Figure 9a,b shows the tracking results of Baseline #1 and Ours(B), respectively. Baseline #1 failed to locate the target object when it is moving fast. Since most of trackers including Boosting-based techniques incrementally learn the appearance of the object, they hardly recover the tracking capability once they lost the object. On the other hand, our proposal algorithm considering the motion factor can assist the trackers to recover its tracking capability. Our tracker has lost the object between first and second columns in
Figure 9b; however, it immediately relocated the target object based on the proposal bounding box as shown in the third columns. Please note that, the selected proposals are illustrated in red boxes.
Another qualitative results to evaluate our proposal algorithm is given in
Figure 10.
Figure 10a,b show tracking results of Ours(B) without and with our proposal algorithm in Seq #2, respectively. When the size of the target object is getting smaller, as shown in the third column of the
Figure 10a, Ours(B) without the proposals failed to estimate a correct location. On the other hand, our proposal algorithm generated suitable sized proposals (red boxes) and thus we could precisely locate the target object even with the scale changes.

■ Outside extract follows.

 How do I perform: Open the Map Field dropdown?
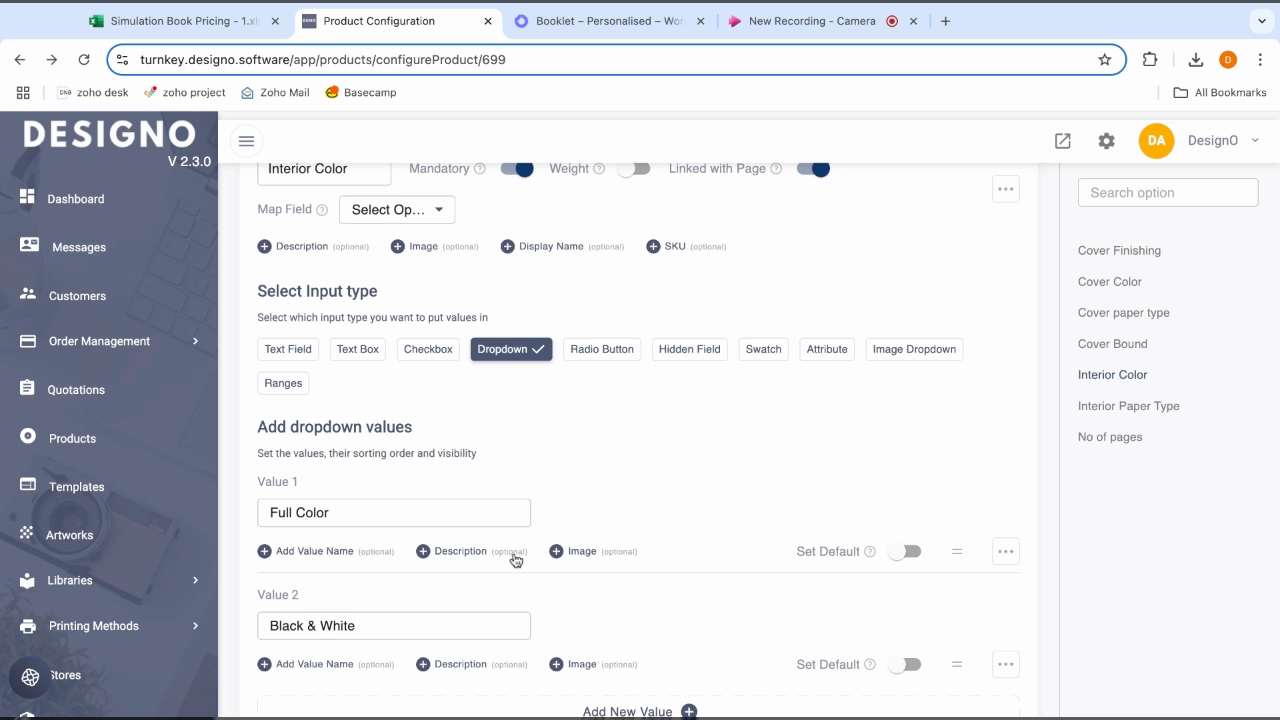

Since our proposed focus index selection and candidate proposal techniques use image features to capture the content of the images, a choice of the feature extractor is fairly important. In all the aforementioned experiments, we used the VGG-16 network [
27] as the feature extractor. Specifically, we used the last fully connected layer of VGG-16 in the focus index selection and the first convolution layer to train MC (MOSSE+CNN) tracker. The VGG-16 provides high accuracy in the image classification; however, it is known that its feature-extraction speed is quite slow. In order to see the performance of our proposed techniques when using lightweight feature extractor, we conducted experiments with SqueezeNet [
40]. We also included the Inception-ResNet v2 [
30] which showed one of the state-of-the-art classification performances recently. We report the tracking results with three different feature extractors, VGG-16, SqueezeNet and Inception-ResNet v2, in
Table 5. The tracking accuracies are not significantly different. Since we have used pre-trained models publicly available for the feature extraction, the feature-extraction capability for particular objects can be diverse. Such diversity in the capability causes inconsistent performance tendency; however, our method still significantly outperformed the baseline techniques.

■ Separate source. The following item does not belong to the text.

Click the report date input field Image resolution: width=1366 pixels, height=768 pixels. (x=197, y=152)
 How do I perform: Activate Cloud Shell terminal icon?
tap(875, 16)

Let us finally report the average tracking speed. Baseline #1 and #2 took 0.1 and 0.16 seconds per frame, respectively. On the other hands, Ours(B), Ours(M), and Ours(MC) took 0.37, 0.32, and 0.70 s per frame on average when we used VGG-16 network as the feature extractor, respectively. As reported in
Table 6, the tracking times of MOSSE tracker with VGG-16 and Inception-ResNet are similar. The MC tracker with the Inception-ResNet v2 provides the slowest tracking speed, because it has huge sized first convolution layer so that the longer time is consumed for updating correlation filters. On the other hand, our proposed techniques can be accelerated if we use computationally lighter models such as SqueezeNet. For instance, when we combined our proposed techniques with the MOSSE tracker and SqueezeNet as the feature extractor, our method provided both higher accuracy and faster speed compared to Baseline #2. Moreover, the fastest method among the tested combinations, our focus index selection method combined with SqueezeNet, provided significantly higher accuracy over Baseline #1 and #2.